Colcannon and Sausages with Guinness & Onion gravy

Main courseServes 4

Ahead of St Patricks day next week, this version of traditional Irish dish colcannon from the team at Shaws of Huddersfield, uses their Caramelised Red Onion Chutney along with Guinness to create a rich gravy to smother over this hearty and comforting dish.

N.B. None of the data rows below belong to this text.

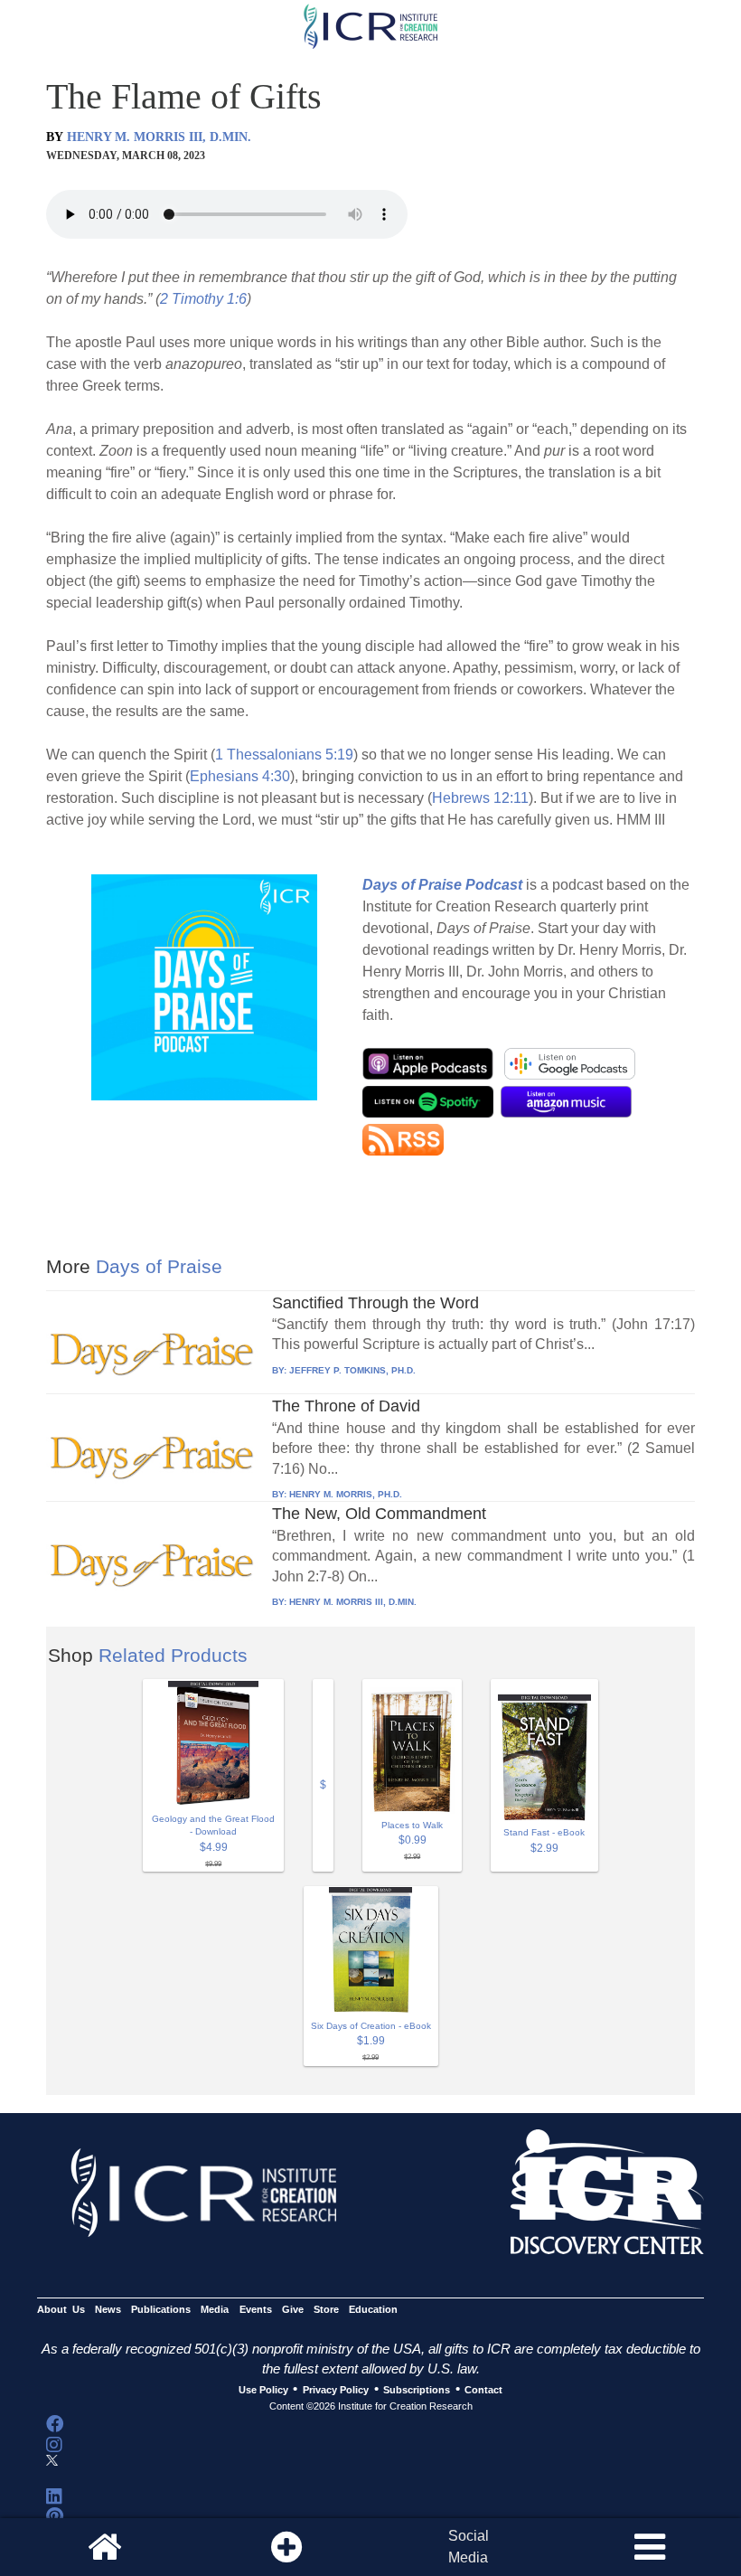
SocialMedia (468, 2546)
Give (293, 2309)
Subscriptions (416, 2389)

Find more recipe inspiration and to buy their range online visit www.shaws1889.com

Ingredients

8 quality pork sausages
800g Potatoes, peeled & chopped
½ Savoy cabbage, sliced
50g crispy bacon rashers, chopped
25g Butter
50ml Single cream
Nutmeg
Salt and pepper
¼ can Guinness
½ jar Shaws Caramelised Red Onion Chutney

Method

  1. Boil the potatoes in a pan until softened, then drain and mash with the cream, salt, pepper and a pinch of nutmeg. 2. Meanwhile in another pan, on a medium heat, add a little oil and the butter then cook the cabbage until softened. Add this and the bacon to the mashed potatoes and stir though. 4. Cook the sausages in a frying pan for the time stated on the packet. 5. Once cooked, pour over the Guinness and allow to bubble for a minute or two, remove the sausages to a plate and add the Caramelised Red Onion Chutney to the slightly reduced Guinness. Stir until well combined and allow to boil for another 2 minutes. 6. Arrange the Colcannon potatoes and sausages on a plate and pour over the gravy. Enjoy!